Zu erledigen
Beantworte anhand des Dokumentabschnitts diese drei Fragen:
1. Welche Universität unterstützt die LEAG?
2. Auf welchem Weg wurde der Computerwurm in die Atomanlage eingeschleust?
3. Wann wurde dieses Szenario Realität?

Krankenhäuser, Telekommunikation, Industrie: Unser Alltag ist abhängig von einer funktionierenden Stromversorgung. Das macht Kraftwerke zum lohnenden Ziel für Cyberangriffe. Die LEAG rüstet sich für den Ernstfall. An ihrer Seite:Forscher der Brandenburgischen Technischen Universität Cottbus-Senftenberg.
Ein Computerwurm befällt eine Atomanlage, in der mittels Zentrifugen Uran angereichert wird. Eingeschleust via USB-Stick manipuliert er dort Betriebsablaufe und sorgt dafür, dass sich die Zentrifugen scheinbar selbst zerstören. Was wie ein Szenario aus einem Hollywoodfilm klingt, wurde im Sommer 2010 Realität. Stuxnet – so tauften IT-Experten die Schadsoftware später – sabotierte ein weltweit eingesetztes Steuerungssystem der Firma Siemens, unter anderem in einem iranischen Kernkraftwerk.

Quellenmaterial
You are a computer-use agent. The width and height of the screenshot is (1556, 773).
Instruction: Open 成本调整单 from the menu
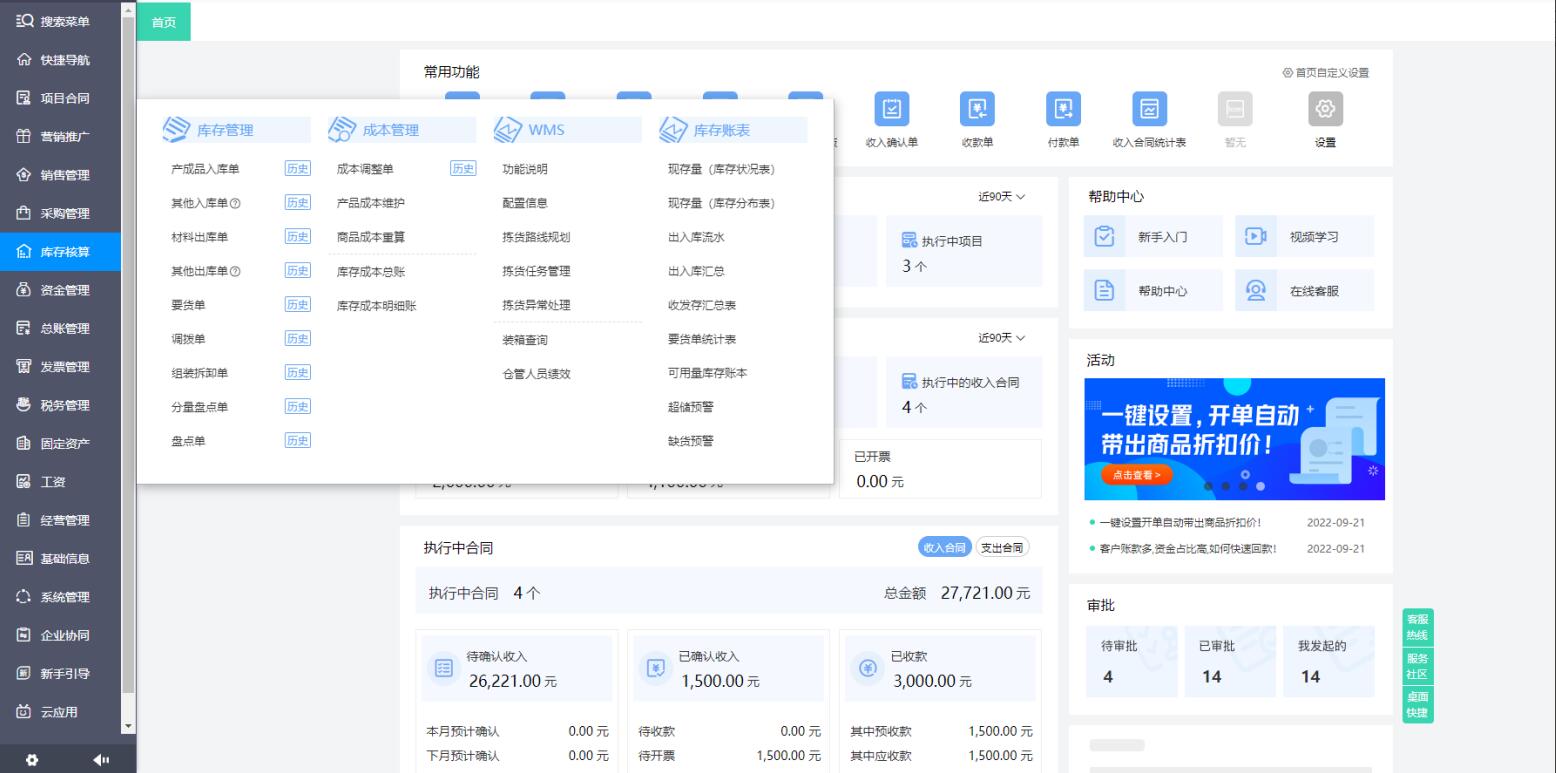(x=365, y=168)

Antwort zur Aufgabe
1. Die Brandenburgische Technische Universität Cottbus-Senftenberg
2. Über einen USB-Stick
3. Im Sommer 2010